Choose a project with:

• A few collections
• Multiple environments
• Auth configuration
• Common request scripts or tests
• Documentation or mock requirements

Avoid starting with your largest workspace.

2. Export from Postman

In Postman:

1. Open the collection
2. Select Export
3. Choose the recommended collection format
4. Export related environments separately if needed

3. Import into Apidog

Import the exported collection and verify:

• Requests
• Headers
• Query parameters
• Body payloads
• Environment variables
• Authentication settings
• Example responses

4. Compare common workflows

Run the same tasks in both tools:

• Open the app from cold start
• Send a basic GET request
• Send an authenticated request
• Switch environments
• Run a collection
• Start a mock server
• Edit documentation

Track startup time and memory usage during each step.

5. Decide based on your workflow

A good decision rule:

If your team uses Postman-specific platform features daily,
the migration cost may not be worth it.

If your team mostly tests, mocks, documents, and collaborates on APIs,
a faster local-first tool may be a better fit.

Conclusion

Postman’s performance issues are not mysterious.
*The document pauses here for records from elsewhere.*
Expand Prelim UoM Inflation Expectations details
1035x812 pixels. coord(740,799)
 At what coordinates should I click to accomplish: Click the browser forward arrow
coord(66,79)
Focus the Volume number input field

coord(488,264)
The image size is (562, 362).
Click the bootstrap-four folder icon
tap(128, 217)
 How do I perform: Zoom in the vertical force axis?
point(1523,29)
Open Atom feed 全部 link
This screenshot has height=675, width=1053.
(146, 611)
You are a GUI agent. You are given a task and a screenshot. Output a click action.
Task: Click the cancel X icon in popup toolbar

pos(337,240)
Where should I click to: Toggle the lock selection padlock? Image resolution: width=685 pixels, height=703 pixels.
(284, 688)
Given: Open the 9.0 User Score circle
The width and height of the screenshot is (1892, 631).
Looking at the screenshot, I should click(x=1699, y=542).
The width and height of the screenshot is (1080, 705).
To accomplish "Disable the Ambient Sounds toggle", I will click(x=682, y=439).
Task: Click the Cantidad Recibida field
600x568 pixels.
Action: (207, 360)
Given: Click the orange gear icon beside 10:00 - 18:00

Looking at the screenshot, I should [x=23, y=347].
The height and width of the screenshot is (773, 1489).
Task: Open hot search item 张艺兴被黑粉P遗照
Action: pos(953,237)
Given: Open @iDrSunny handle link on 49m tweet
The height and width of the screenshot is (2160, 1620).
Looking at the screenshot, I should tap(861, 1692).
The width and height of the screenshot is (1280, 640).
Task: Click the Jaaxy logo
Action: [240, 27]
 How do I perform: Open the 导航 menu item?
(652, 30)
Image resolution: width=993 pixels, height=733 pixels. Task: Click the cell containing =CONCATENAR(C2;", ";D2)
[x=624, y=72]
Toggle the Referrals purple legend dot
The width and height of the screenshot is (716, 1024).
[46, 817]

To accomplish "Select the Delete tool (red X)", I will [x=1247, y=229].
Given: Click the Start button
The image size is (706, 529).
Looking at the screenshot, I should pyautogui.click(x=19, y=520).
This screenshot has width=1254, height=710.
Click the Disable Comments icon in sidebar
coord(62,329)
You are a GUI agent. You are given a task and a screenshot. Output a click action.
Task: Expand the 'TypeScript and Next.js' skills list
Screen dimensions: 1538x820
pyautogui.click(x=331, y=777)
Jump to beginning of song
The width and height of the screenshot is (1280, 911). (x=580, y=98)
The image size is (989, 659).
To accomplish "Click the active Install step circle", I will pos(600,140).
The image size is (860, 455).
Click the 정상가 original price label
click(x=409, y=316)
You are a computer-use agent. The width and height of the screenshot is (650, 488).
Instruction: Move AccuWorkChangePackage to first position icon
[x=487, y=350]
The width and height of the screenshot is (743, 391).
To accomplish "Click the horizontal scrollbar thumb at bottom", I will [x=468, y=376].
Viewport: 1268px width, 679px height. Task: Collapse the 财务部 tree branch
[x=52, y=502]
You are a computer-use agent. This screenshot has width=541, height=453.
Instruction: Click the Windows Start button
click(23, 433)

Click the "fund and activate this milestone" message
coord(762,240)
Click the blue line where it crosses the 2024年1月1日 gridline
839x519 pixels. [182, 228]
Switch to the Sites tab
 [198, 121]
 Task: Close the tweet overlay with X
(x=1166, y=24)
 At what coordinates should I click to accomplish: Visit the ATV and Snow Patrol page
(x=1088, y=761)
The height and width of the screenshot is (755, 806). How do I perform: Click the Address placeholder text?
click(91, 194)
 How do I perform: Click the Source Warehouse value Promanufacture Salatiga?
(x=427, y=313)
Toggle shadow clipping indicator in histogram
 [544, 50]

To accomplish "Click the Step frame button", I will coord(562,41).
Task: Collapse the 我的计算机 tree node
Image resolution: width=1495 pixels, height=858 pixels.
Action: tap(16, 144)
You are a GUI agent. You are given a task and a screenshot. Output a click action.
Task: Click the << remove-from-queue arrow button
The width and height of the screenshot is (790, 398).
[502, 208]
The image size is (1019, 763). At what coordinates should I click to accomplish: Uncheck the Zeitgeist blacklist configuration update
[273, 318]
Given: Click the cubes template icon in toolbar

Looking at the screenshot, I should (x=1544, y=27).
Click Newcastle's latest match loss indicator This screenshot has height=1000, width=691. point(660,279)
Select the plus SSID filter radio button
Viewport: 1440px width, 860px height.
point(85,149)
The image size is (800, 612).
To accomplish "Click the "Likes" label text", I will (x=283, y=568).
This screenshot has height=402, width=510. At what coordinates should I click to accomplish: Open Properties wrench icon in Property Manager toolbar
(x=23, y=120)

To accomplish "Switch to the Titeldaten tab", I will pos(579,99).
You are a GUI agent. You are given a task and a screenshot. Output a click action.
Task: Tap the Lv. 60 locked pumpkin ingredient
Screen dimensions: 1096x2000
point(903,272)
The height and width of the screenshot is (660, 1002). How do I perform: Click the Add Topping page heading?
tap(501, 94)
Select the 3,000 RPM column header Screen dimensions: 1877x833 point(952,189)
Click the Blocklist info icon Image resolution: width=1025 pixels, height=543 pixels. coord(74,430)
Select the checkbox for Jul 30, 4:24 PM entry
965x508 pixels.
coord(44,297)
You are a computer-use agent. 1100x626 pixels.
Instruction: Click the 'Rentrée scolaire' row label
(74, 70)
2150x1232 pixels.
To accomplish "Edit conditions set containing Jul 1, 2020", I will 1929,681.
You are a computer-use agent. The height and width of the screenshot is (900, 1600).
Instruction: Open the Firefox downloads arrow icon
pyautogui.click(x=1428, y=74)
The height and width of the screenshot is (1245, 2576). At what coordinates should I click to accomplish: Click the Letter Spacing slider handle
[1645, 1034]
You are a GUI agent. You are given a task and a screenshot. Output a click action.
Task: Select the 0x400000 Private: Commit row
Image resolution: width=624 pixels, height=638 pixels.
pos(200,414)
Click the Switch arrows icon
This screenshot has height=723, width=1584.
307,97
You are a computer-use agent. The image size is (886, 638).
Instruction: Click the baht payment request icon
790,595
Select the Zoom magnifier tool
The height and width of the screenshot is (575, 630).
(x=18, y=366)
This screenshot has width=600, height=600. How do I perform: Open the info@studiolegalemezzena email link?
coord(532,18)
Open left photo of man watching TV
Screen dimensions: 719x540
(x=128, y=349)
They come from architectural choices that made sense in 2016: Electron, bundled Chromium, cloud-first sync, and a growing all-in-one feature set.

Those choices now create noticeable overhead for many API development workflows.

If Postman starts slowly, consumes too much memory during long sessions, or blocks your work during cloud sync, measure the impact on your own machine. Then compare it with a local-first alternative like Apidog using the same collections and workflows.

For teams focused on core API development—design, testing, mocking, documentation, and collaboration—the performance difference can translate directly into a smoother daily workflow.